After his hit-and-miss cinematic grand tour of Europe, Allen is back in the United States doing what he does best - picking apart American social mores and fragile psyches.
Blanchett's Jasmine is a former New York socialite whose wealthy husband (Alec Baldwin) has been exposed as a crook. Broke and disgraced, propping herself up with a cocktail of Xanax and martinis, Jasmine seeks help from her estranged sister Ginger (Sally Hawkins), who works as a supermarket cashier in San Francisco and is as genuinely blue-collar as Jasmine (originally Jeanette) is wannabe blue-blood.

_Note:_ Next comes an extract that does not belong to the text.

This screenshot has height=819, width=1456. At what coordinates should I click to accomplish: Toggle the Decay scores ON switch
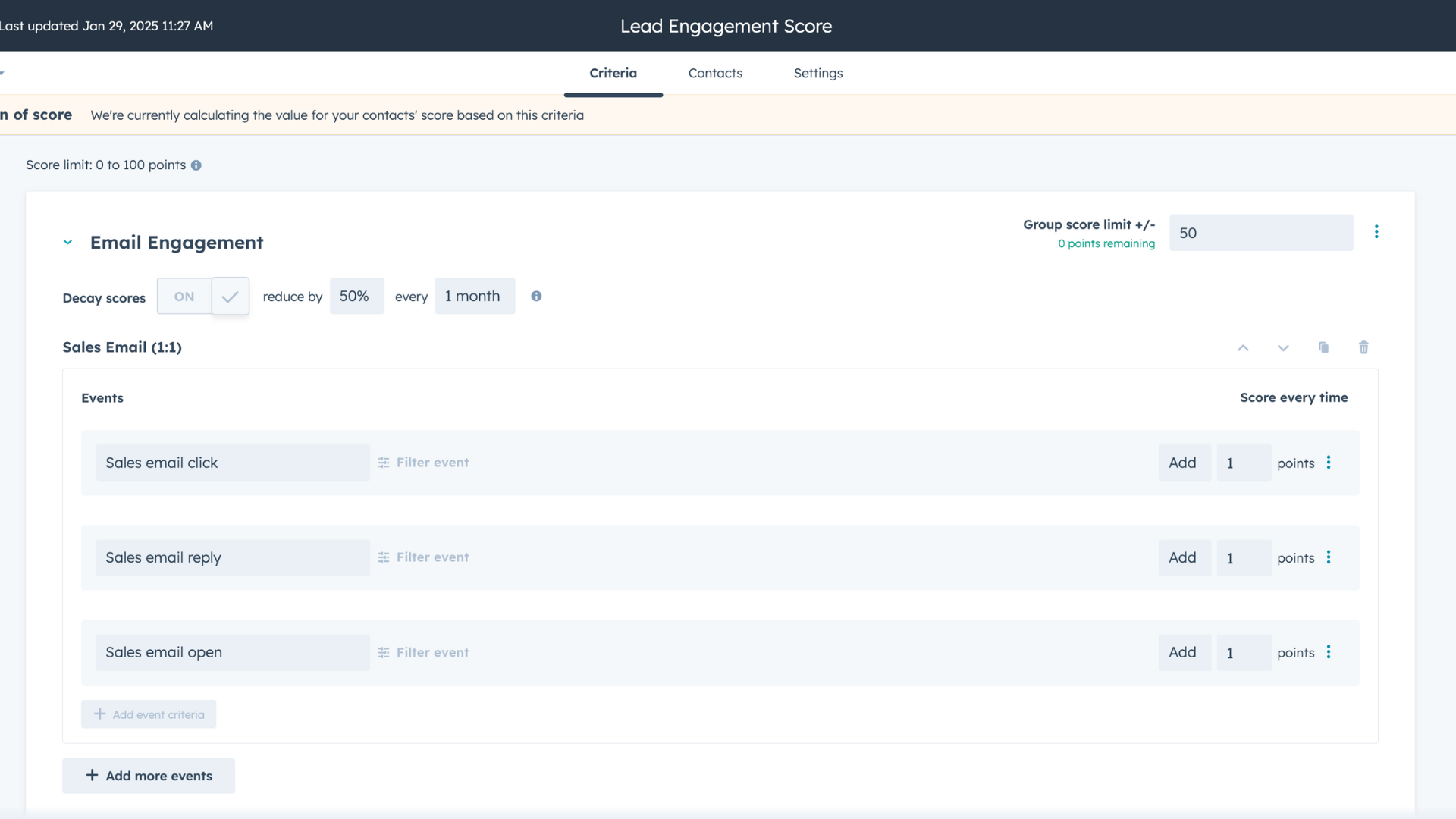(203, 297)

As the classy but crazed Jasmine struggles to get back on her feet, she unsettles her sister's relationship with her rough, blunt but caring mechanic boyfriend Chilli (Bobby Cannavale), filling Ginger's head with notions of trading up.
At first glance Jasmine is a hideous creature - rude, haughty, snobbish, self-centred. By using flashbacks to her Manhattan pomp, Allen reveals the character flaws, particularly the self-delusion, that assisted her downfall and will hinder her recovery; but he also gives Blanchett room to soften the portrait.
This is a hard-edged, poignant film, which is also at times very funny - as when Jasmine besieges an old lady on a plane with tales of her sex life, or in her novel struggles with employment, notably as a receptionist for the lecherous dentist Dr Flicker.